学級が落ち着かないときの立て直し3ステップ【ストレスフリーの教室をめざして #42】

子どものニーズが多様化する今日の学校では、若手からベテランまでどんな先生であっても、いわゆる「学級の荒れ」に直面することがあります。私語や立ち歩きが増える、注意をしても耳を貸さない、授業が成立しない、子ども同士のトラブルが頻発する……など、学級の荒れには様々な状態があります。こうした場合に重要なのは、早期に状況を把握し、段階的に学級を立て直していくことです。
そこで今回は、学級立て直しの3ステップと、保護者との連携のコツについて紹介します。
執筆/埼玉県公立小学校教諭・春日智稀
目次
学級の荒れのサイン
「最近、〇年〇組落ち着かないね」どの学校でもよく聞くフレーズだと思います。この記事をお読みになってくださっているのは、まさに学級の荒れに直面している担任の先生、学校全体の様子を把握する必要がある先生、すでに学級の荒れが見られ、立て直しとして急遽配置された先生など様々だと思います。まずは、「学級の荒れ始め」によく見られるサインについて以下にまとめます。
【授業場面で】
- チャイムが鳴っても(定刻になっても)着席しない
- 私語が増加する
- イスの背もたれに寄りかかり、転ぶ子がいる
- ペアやグループ学習で授業と関係のない話題が挙がる
- 友達の発言を冷やかしたり、笑ったりする
- 姿勢が悪い
- 机からよく物が落ちる
- 学習用具が揃っていない
- 勝手に立ち歩く
- 授業中にトイレに行く子が増える
- 提出物の向きが揃わない
- 先生によって態度が急変する
【日常の生活で】
- 友達同士のトラブルが増える
- いじめが頻発する
- 係や当番の仕事を行わない
- 掃除を真面目にやらない
- 教室にゴミが落ちている
- 黒板に小さな落書きがある
- 掲示物にいたずらがある
- 休み時間は廊下やトイレにたまる
- ロッカーから荷物がはみ出している
- 忘れ物が増える
- 教室内で走り回ったり、ボールを投げたりする
- 子ども同士のチクリが増える
絶対やってはいけないこと
こうしたサインがいくつかあった場合には、静かに学級の荒れが進行していると捉えましょう。初期の段階では、担任の先生がきぜんと指導することで大抵は改善が見られます。

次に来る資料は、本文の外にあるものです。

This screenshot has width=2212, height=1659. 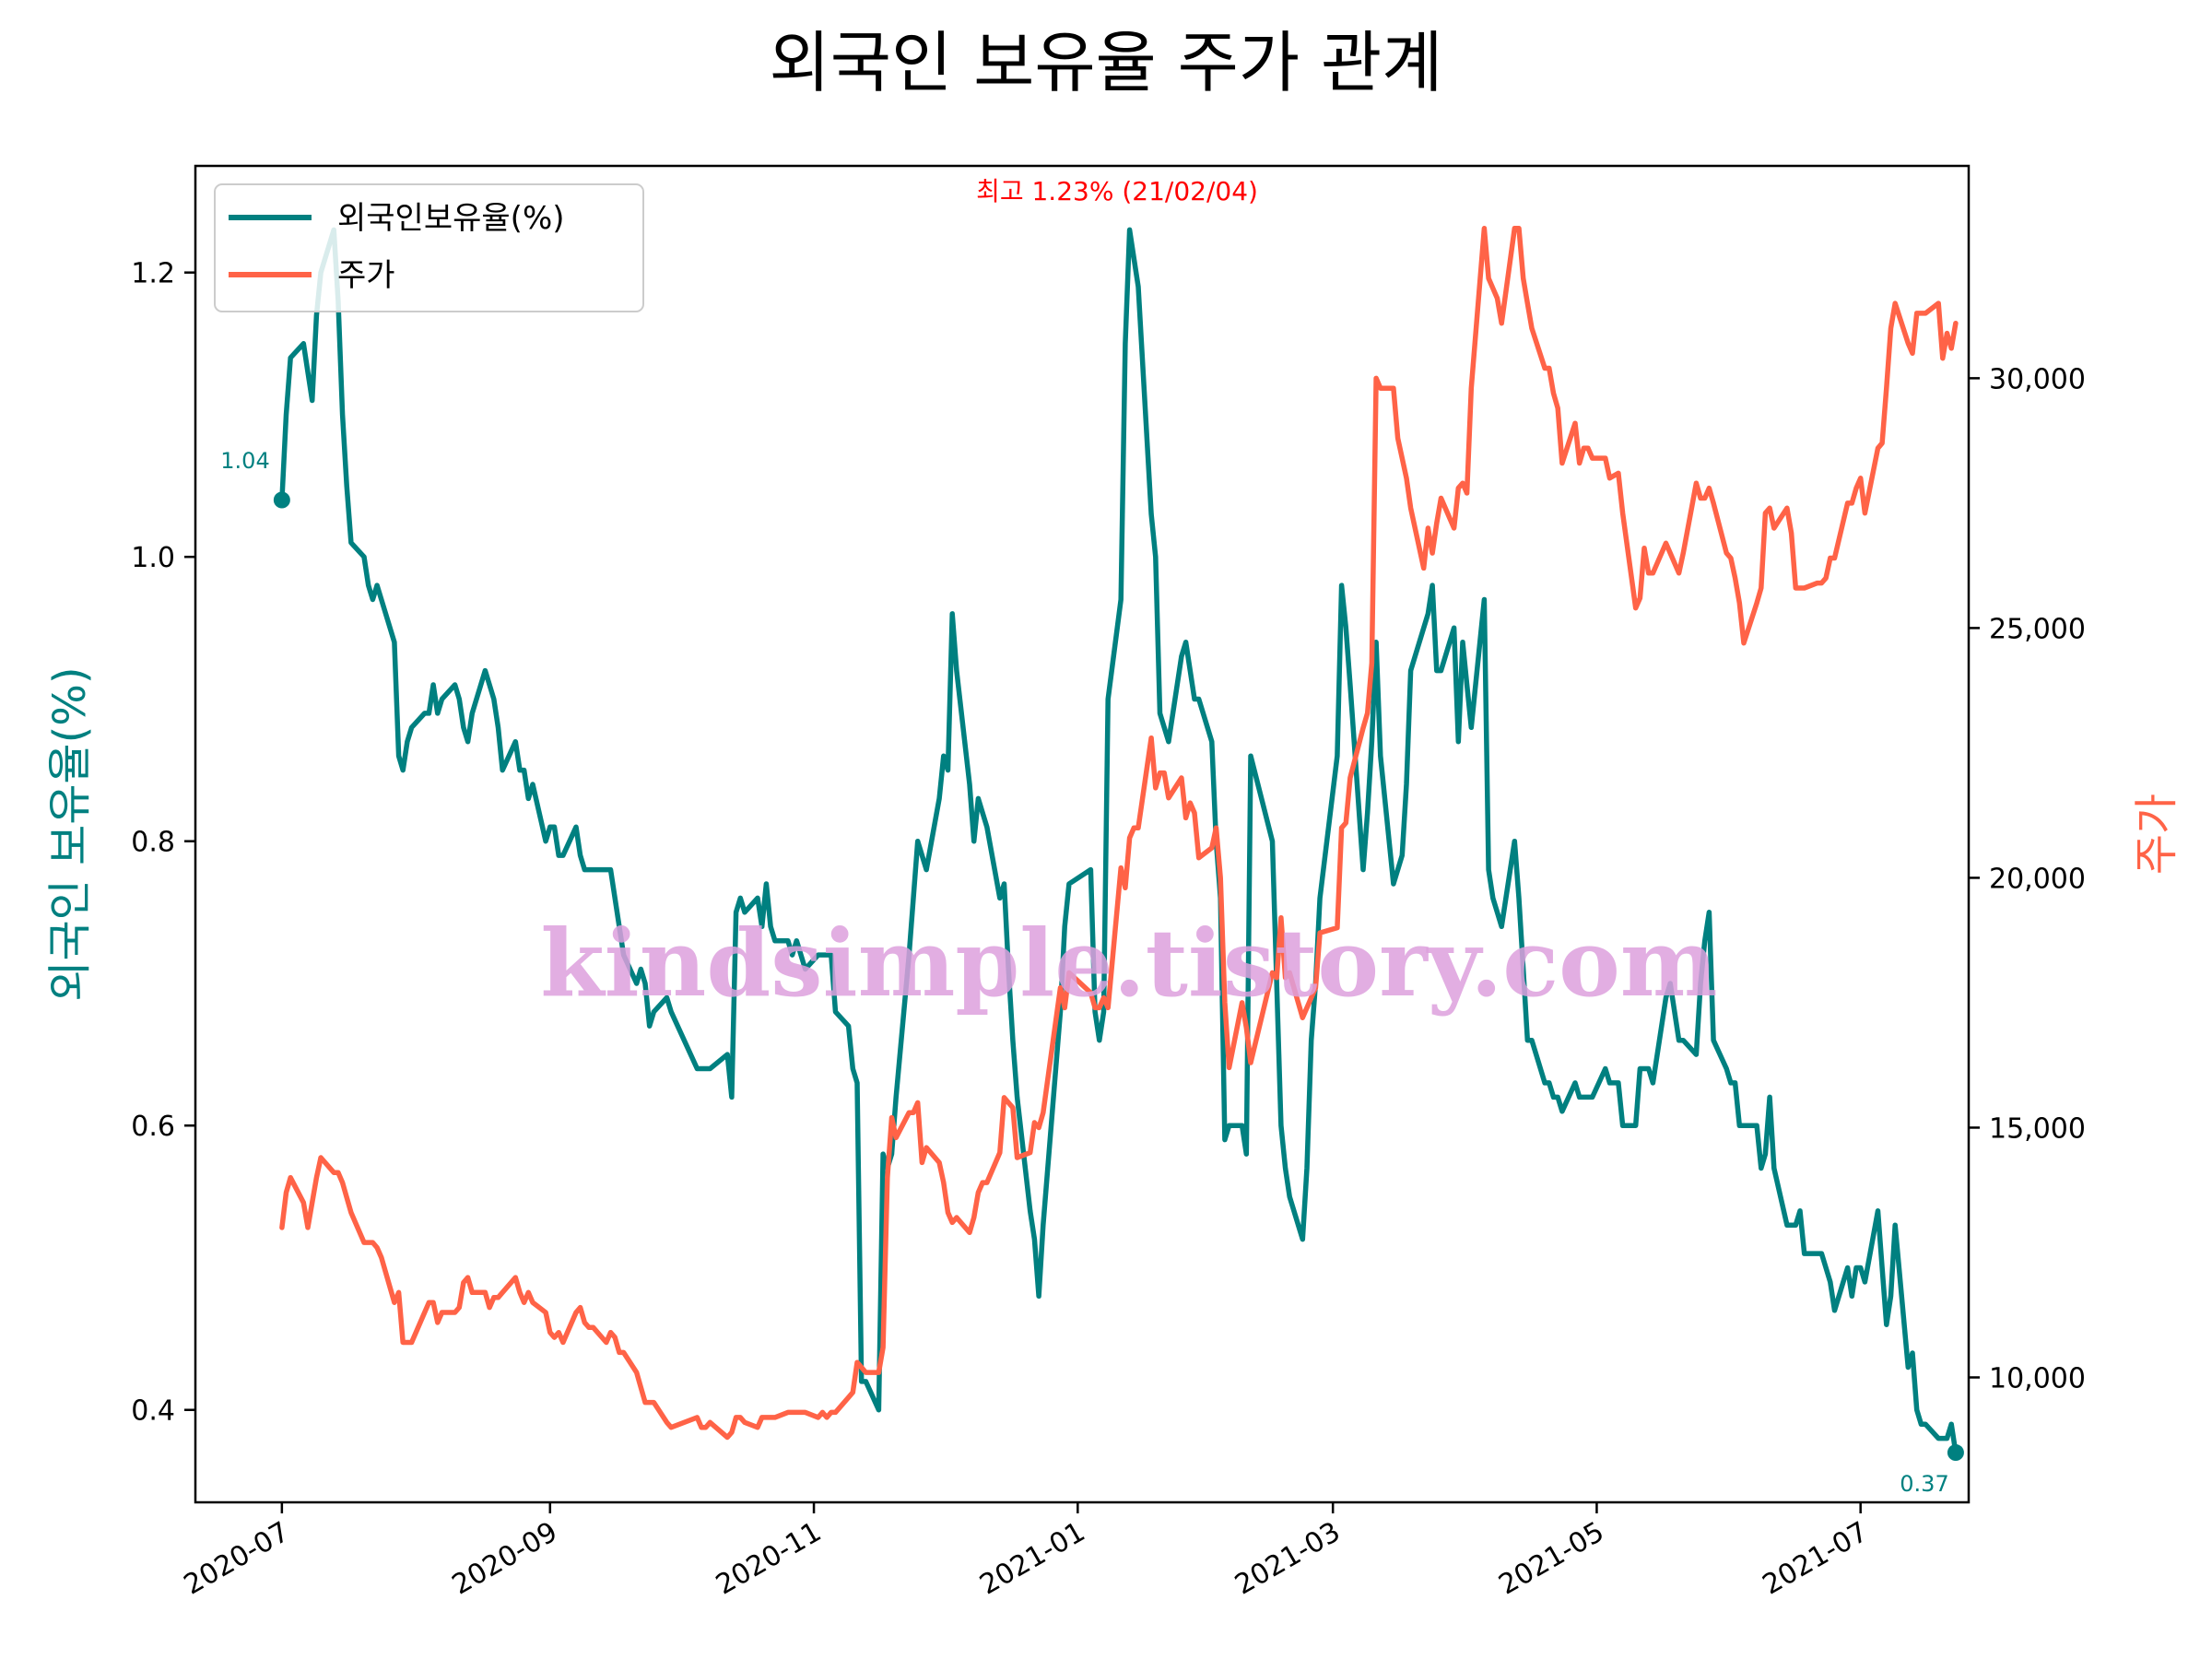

しかし、当てはまるものが多く、誰が見てもすでに学級が荒れてしまっている場合の立て直しの場合には、初動に注意が必要です。まず絶対にやってはいけないのが、「子どもを頭ごなしにしかること」です。しかって改善される状態はすでに過ぎてしまい、教師の指導はほとんど要らないでしょう。ここで「厳しくしなければ」と焦り、突然大きな声や態度を変えて指導をしたところで、むしろ反発が返ってきます。子どもからすれば、「ここまで何も言わなかったじゃないか」というのが本音でしょう。
またこれは、立て直し要員として配置された、もともと担任ではない先生にも当てはまります。たとえ校内で「指導力がある」と一目置かれている先生であっても、いきなり荒れた学級に入りしかったところで、残念ながら子どもには響きません。高学年くらいになれば「担任の先生では手に負えないから、違う先生が来たんだな」と見抜かれてしまいます。さらに家庭では「今日も〇〇先生が来たよ」というエピソードが語られ、保護者にも不安を与えることになってしまいます。どんなに指導力がある先生でも、「担任の先生を超えて指導する」ことはできないのです。